As well, an emerging issue relating to certification on CMBS deals to comply with the Sarbanes-Oxley legislation was discussed.
Bob Vestewig, COO of the Houston-based GEMSA (he is also the chair of the Mortgage Bankers Association's Commercial and Multifamily Board of Governors insurance task force), said that insurers who really don't want to write terrorism insurance coverage are "construing it (the legislation) as narrowly as they can."
And in the interim period of waiting for a final guidance from the Treasury on the legislation, the process of certifying an act as an act of terrorism is not clear, Mr. Vestewig said.
As well, it is not clear what the $5 million threshold in the act refers to.
The Treasury has been charged with gathering data on the effects of the law, Mr. Vestewig said.
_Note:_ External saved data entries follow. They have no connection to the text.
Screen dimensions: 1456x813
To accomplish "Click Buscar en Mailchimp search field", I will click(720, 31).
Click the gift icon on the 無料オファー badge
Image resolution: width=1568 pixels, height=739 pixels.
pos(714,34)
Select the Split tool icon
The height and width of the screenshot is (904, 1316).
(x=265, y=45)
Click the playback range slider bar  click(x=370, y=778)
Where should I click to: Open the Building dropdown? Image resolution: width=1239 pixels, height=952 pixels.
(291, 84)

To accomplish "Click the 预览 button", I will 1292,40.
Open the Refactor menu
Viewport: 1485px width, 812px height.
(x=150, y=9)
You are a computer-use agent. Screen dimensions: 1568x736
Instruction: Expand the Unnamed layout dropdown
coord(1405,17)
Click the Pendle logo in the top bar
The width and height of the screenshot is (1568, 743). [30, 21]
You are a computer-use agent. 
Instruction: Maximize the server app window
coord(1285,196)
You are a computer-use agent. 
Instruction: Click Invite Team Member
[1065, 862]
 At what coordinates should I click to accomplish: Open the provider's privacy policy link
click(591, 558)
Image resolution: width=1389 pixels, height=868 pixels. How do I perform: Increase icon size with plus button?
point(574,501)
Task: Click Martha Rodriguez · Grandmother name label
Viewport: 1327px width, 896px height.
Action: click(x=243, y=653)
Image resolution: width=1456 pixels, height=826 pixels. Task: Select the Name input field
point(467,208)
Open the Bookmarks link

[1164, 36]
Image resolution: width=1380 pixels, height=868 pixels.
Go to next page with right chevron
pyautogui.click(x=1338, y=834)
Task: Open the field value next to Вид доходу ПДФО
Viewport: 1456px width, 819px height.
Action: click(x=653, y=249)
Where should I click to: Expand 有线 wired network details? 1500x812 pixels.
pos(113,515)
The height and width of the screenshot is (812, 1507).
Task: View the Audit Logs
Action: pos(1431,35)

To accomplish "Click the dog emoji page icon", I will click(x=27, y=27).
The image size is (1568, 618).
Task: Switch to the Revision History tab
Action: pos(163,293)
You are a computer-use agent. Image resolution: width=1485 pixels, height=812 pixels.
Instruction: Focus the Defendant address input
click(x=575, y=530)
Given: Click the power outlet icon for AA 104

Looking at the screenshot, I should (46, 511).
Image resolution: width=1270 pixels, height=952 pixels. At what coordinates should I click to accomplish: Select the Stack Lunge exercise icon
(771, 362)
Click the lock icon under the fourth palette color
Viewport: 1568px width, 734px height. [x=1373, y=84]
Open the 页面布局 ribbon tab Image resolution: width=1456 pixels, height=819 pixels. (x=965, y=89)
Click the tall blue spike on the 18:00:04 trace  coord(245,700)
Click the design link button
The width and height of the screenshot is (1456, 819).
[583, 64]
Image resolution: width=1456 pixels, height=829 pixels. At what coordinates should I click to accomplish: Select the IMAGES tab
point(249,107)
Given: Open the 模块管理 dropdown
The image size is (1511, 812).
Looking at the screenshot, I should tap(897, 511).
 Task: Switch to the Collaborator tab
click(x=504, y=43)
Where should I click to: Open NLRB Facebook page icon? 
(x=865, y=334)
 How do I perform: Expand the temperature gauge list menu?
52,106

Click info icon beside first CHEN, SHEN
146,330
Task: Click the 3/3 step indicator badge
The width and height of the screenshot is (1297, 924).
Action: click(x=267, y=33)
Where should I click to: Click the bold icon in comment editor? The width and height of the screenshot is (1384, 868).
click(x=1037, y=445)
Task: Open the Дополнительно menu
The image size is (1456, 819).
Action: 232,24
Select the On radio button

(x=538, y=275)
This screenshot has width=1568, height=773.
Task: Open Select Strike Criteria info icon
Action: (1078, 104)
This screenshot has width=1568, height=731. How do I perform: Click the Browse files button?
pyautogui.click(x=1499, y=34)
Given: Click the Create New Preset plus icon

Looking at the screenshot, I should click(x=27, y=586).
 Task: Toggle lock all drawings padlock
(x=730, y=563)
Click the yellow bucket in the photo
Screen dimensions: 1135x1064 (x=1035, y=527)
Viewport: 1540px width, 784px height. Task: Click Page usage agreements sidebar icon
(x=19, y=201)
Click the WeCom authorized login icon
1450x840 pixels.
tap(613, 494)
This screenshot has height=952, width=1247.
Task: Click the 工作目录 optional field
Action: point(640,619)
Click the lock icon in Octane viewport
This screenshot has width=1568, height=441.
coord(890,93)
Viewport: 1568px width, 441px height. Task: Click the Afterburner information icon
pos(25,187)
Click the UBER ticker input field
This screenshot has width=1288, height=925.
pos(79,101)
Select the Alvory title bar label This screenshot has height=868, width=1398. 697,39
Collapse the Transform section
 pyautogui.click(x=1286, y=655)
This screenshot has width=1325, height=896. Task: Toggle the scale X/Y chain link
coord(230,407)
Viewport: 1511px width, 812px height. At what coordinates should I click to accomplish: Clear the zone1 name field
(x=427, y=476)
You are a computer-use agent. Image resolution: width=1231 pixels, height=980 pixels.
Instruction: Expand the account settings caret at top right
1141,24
After the initial three-year horizon of the legislation, it might be extended "on some basis or the other," he expects.
Another servicer said that insurance companies have found creative ways of not making the coverage as widely available as expected.
Servicers also complained about not getting any responses from borrowers about their actions when insurers make the insurance available to them.
In general, there is an "issue of lack of notification to the servicer community."
Jan Sternin of Midland Loan Services said that they are "not seeing any trend except that we're not getting any response."
There is a 90-day window from the Nov. 26 passage of the legislation for insurers to get notices out to borrowers about the availability, with borrowers having another 30 days to respond.
She expects "a flurry after Feb. 26 and March 26."
Mr. Vestewig also wondered what would happen at the end of the 120-day period if borrowers don't want to go in for the insurance.
In that case, the issue of force-placed insurance might not die out.
A requirement for certification on CMBS deals under the Sarbanes-Oxley corporate governance legislation that was passed last year in the wake of various corporate bookkeeping scandals was also brought up.
Keith Dunsmore, an attorney with the firm of Strauss Hauer & Feld, briefed the audience that the five-point certification has to be included with 10-k and 8-k filings, with the certifying officer having personal liability.
The servicer and the trustee to the CMBS deal are the ones that are required to certify.